He seemed OK, in the few words we exchanged, and maybe a techie/radio hobbyist (IIRC, his car had many antennae on it).

At that time, in the 1980s, someone remarked that Bell had "had one good idea" (the SemiDisk persistent storage card).

Later on, it looks from Wikipedia like Bell had a lot of troubles.

The light joke about "one good idea" IMHO took on new, darker meaning, after some of the choices during the troubles, including the horrifying idea that's the topic of the post.

I suppose a good SF writer could've started with that idea, and explored an (IMHO likely) scenario of it playing out as a tool of the most corrupt and the most insane, and then the dystopia that results in.

I haven't read much of Bell's writings, so I don't know whether at some point he shifted to a cautionary "we should figure out how to prevent things like this, because they would be bad".

thomassmith65 · 3 years ago
Sheesh, so the article isn't satire? I assumed the whole thing was making fun of libertarians.
santoshalper · 3 years ago
The line between espousing libertarian beliefs and satirizing them is so thin.
asah · 3 years ago
Lol. So many flaws... but nobody knew in 1997...
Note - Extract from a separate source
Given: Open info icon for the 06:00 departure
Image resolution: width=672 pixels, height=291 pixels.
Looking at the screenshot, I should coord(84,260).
For one thing, life imprisonment (LiP) is a pretty big deterrent, and among the few willing to risk it, defense tech and the surveillance state are generally winning the arms race against individual actors and small groups ("terrorists"). Lots of people want to kill world leaders and yet assassination attempts (let alone successes!) are quite rare. This leaves the question of less-defended people, and there it's more mixed: it's much easier to do but 10^6-10^10 fewer people want to kill them which makes it a lot easier to catch the conspirators simply by tracking who had motive. Finally, everyday victims don't usually have haters with enough capital to motivate someone to risk LiP - again, making it easy to track down the perps by motive.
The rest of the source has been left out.